Don Fabbri oggi è dunque prudente nel maneggiare la
parola "trattativa" rispetto agli infuocati anni Novanta, e sul tema in
questione segue la stessa linea adottata dal generale Mario Mori: non ci fu
alcuna trattativa segreta tra la stato e la mafia ma vi furono semplicemente dei
contatti trasparenti e alla luce del sole di alcuni rappresentanti delle
istituzioni con alcuni "rappresentanti della criminalità" (per esempio Mori con
Vito Ciancimino nel 1992, quando il generale cercò di portare l'ex sindaco
mafioso di Palermo sulla strada del pentimento) e di alcuni "rappresentanti
della criminalità" con alcuni esponenti delle istituzioni (per esempio i
carcerati mafiosi con il mondo dei cappellani, del Dap e indirettamente dunque
con le stesse istituzioni).
Riavvolgendo però il nastro e tornando agli anni in cui
per la prima volta venne testata la solidità della rete diplomatica costruita
dai cappellani, Fabbri ammette che effettivamente in un'occasione del tutto
particolare lo stato e la chiesa fecero insieme affidamento proprio su di loro
(alla coppia Fabbri-Curioni) per provare a impostare quella che oggi lo stesso
cappellano senese non ha difficoltà a definire la "grande trattativa". Il nastro
va dunque riavvolto al 1978 e ai giorni immediatamente successivi al rapimento
di Aldo Moro. Ai tempi, Curioni e Fabbri si erano da poco insediati al
coordinamento dei cappellani delle carceri e appena due anni dopo l'ingresso
formale al terzo piano di Via Giulia (doveva aveva sede l'ufficio dei due
cappellani) a un certo punto squillò il telefono e dall'altra parte della
cornetta Curioni si ritrovò lo storico braccio destro di Paolo VI: don Pasquale
Macchi, segretario di stato. Siamo a fine marzo: Aldo Moro è stato rapito da
pochi giorni dalle Br e la Chiesa decise di organizzarsi per dare il suo
contributo a una possibile trattativa. Lo fece su due fronti: da un lato con
l'attività singola del famoso don Antonello Mennini (il prete che si dice
avrebbe persino ricevuto dai brigatisti il via libera a confessare Moro prima di
essere ucciso) e dall'altro con la coppia Fabbri-Curioni. "Accadde tutto
all'improvviso - ricorda Fabbri - Don Macchi telefonò a Curioni, gli disse che
il Santo Padre voleva intervenire, gli spiegò che Montini era convinto che la
malavita con cui noi cappellani eravamo venuti a contatto potesse sapere
qualcosa di importante e ci chiese così, direttamente, di cercare un canale per
arrivare a Moro. In un primo momento, ci limitammo ad attivare i nostri
contatti, e ci spostammo a lungo nel carcere di San Vittore, dove Curioni aveva
delle ottime fonti; e proprio le fonti di Curioni ci diedero la possibilità di
mettere per primi le mani sulle famose foto di Moro, quella con il lenzuolo
rosso con la stella a cinque punte dietro la schiena di Moro e quella con una
copia della Repubblica in mano datata 19 marzo 1978. Dopo di che, pochi giorni
prima che l'ex presidente del Consiglio venisse ucciso, ci fu una piccola
svolta: ci rendemmo conto che forse una soluzione era possibile, e che era
possibile liberare Moro: fu in quel momento che don Macchi parlò con Curioni e
ci convocò direttamente a Castel Gandolfo, a casa del Santo Padre".

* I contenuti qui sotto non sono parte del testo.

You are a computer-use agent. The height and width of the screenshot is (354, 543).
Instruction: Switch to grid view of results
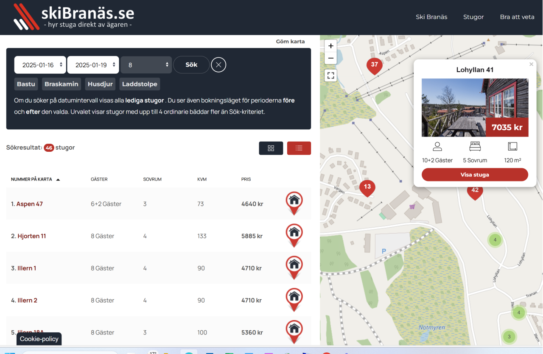(271, 148)
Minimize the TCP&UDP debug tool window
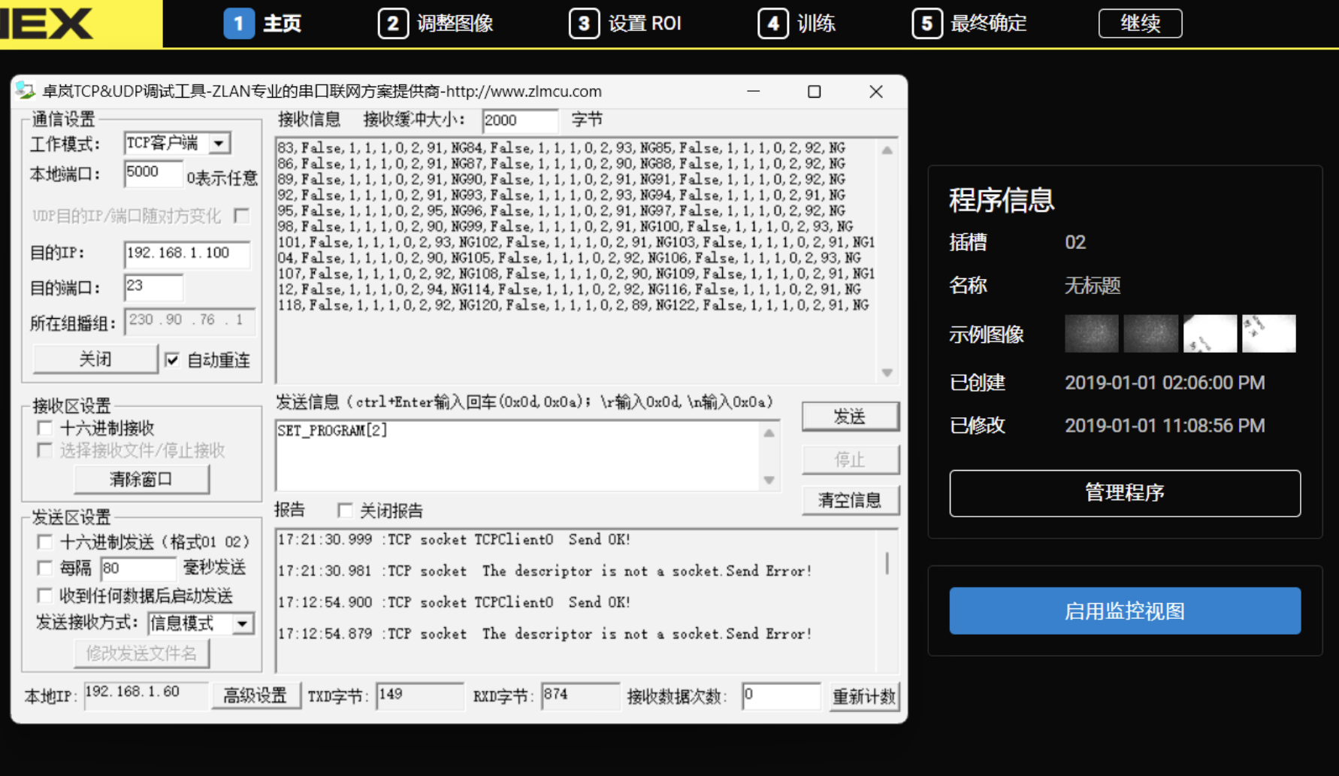 pos(754,92)
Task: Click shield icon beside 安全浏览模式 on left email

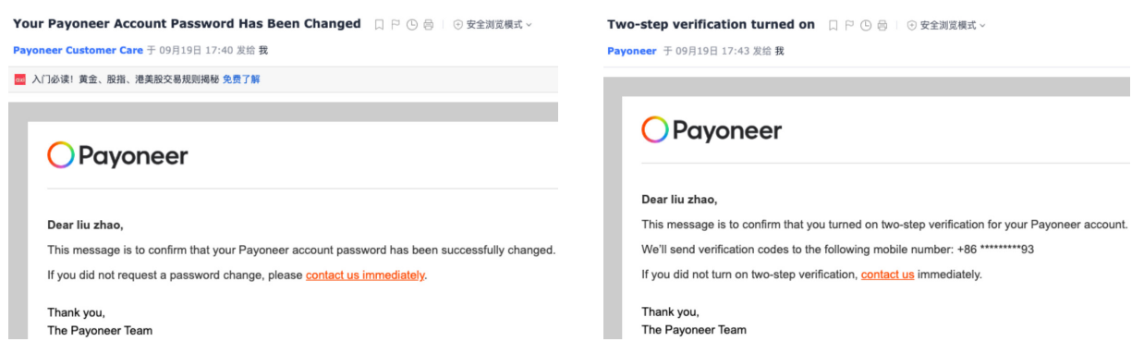Action: point(458,25)
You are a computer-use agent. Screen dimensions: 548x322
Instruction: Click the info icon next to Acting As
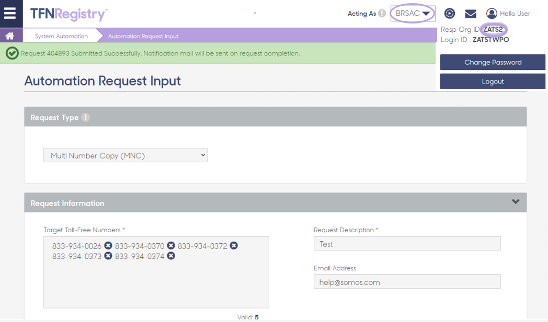[382, 14]
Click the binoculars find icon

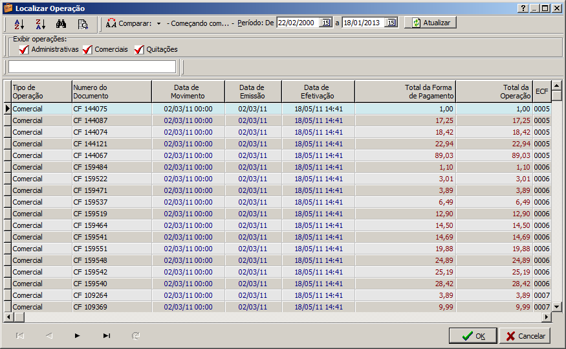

E lì Fabbri vide qualcosa di clamoroso che non aveva mai
raccontato prima d'ora. "Era il pomeriggio del 6 maggio 1978 e a un certo
punto, quando arrivammo da Montini, il Papa ci accompagnò nel suo studio
privato, ci fece avvicinare a una gigantesca consolle coperta da un lenzuolo
azzurro, e poi, lo ricordo perfettamente, con un rapido gesto della mano sollevò
il lenzuolo e ci mostrò, ben disposte sulla consolle, una serie infinita di
mazzette di dollari messe una accanto all'altra. ‘Sono dieci milioni di
dollari', ci disse Montini, e ci spiegò che quelli erano soldi che la chiesa
aveva messo a disposizione per pagare il riscatto di Moro. Non fu sufficiente,
però: qualcosa che non abbiamo mai capito successe nei giorni successivi e quei
soldi purtroppo non arrivarono mai a chi dovevano arrivare".

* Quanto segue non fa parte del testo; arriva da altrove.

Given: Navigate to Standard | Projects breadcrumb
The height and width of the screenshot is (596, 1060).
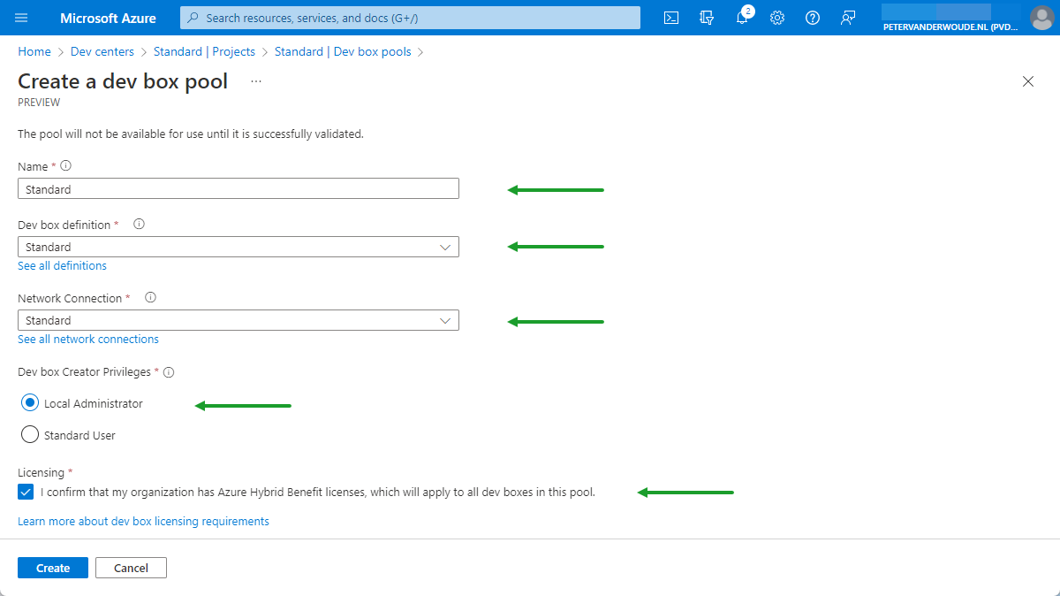Looking at the screenshot, I should pos(204,52).
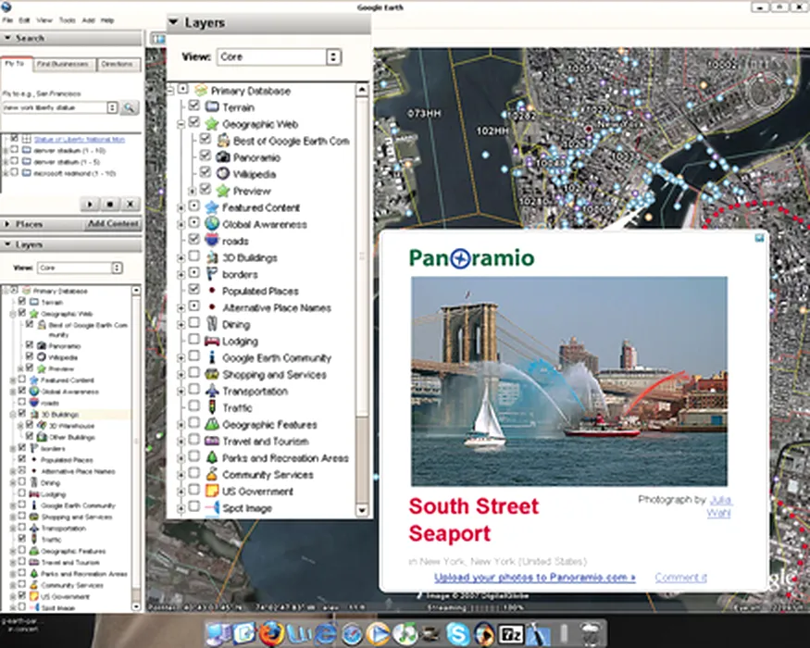Uncheck the roads layer in large Layers panel
810x648 pixels.
[193, 241]
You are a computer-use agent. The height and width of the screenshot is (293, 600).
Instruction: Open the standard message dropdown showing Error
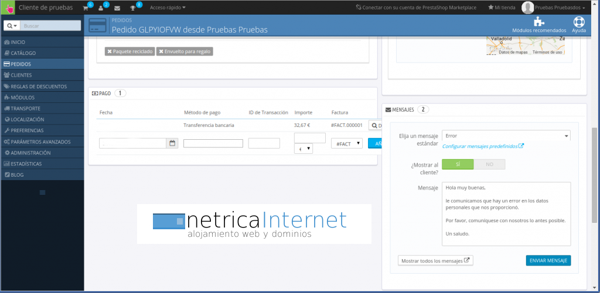pos(506,136)
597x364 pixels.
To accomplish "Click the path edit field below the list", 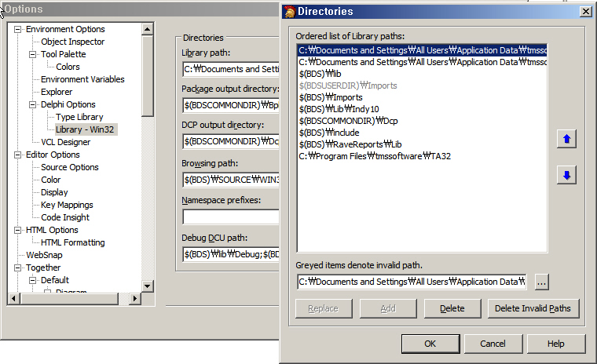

Trattative, trattative, trattative.
Ché in fondo il senso della storia di don Fabbri (e di
riflesso di don Curioni, morto nel 1996) questo è: un modo diverso di leggere
gli "anni delle trattative", un modo diverso di raccontare quello che alcuni
magistrati definiscono "il patto delle istituzioni con le cosche" e un modo
diverso di esplicitare un piccolo dubbio che alcuni giorni fa è saltato persino
all'occhio del solitamente rigidissimo procuratore capo della procura di
Palermo: quel Francesco Messineo che lo scorso 14 giugno non ha messo la propria
firma in calce all'atto di notifica della conclusione delle indagini "sulla
trattativa stato-mafia" (atto firmato da Nino Di Matteo e Antonio Ingroia)
motivando indirettamente la sua scelta qualche giorno prima durante un'audizione
di fronte all'Antimafia, quando Messineo, ignorato da quasi tutti i giornali, a
proposito delle "volontà trattativiste delle istituzioni" scelse più o meno le
stesse parole utilizzate da don Fabbri in questa chiacchierata. "Se per
trattativa si vuole intendere una formale trattativa con plenipotenziari seduti
ai lati del tavolo, questo non vi fu certamente", disse Messineo, ammettendo
poi, sempre a proposito di trattativa, che qui "si potrebbe parlare di una
ragion di stato interpretata da pochi soggetti, secondo loro particolari
orientamenti e secondo una loro particolare visione, nell'intento - in sé
astrattamente lodevole - di prevenire le stragi". Lodevole, già. E chissà che
allora anche le parole di Messineo messe a fianco a quelle di don Fabbri non
siano lì a testimoniarci che, a voler guardar bene, la storia sulla
temibilissima "trattativa stato-mafia" in fondo è un caso già chiuso da tempo.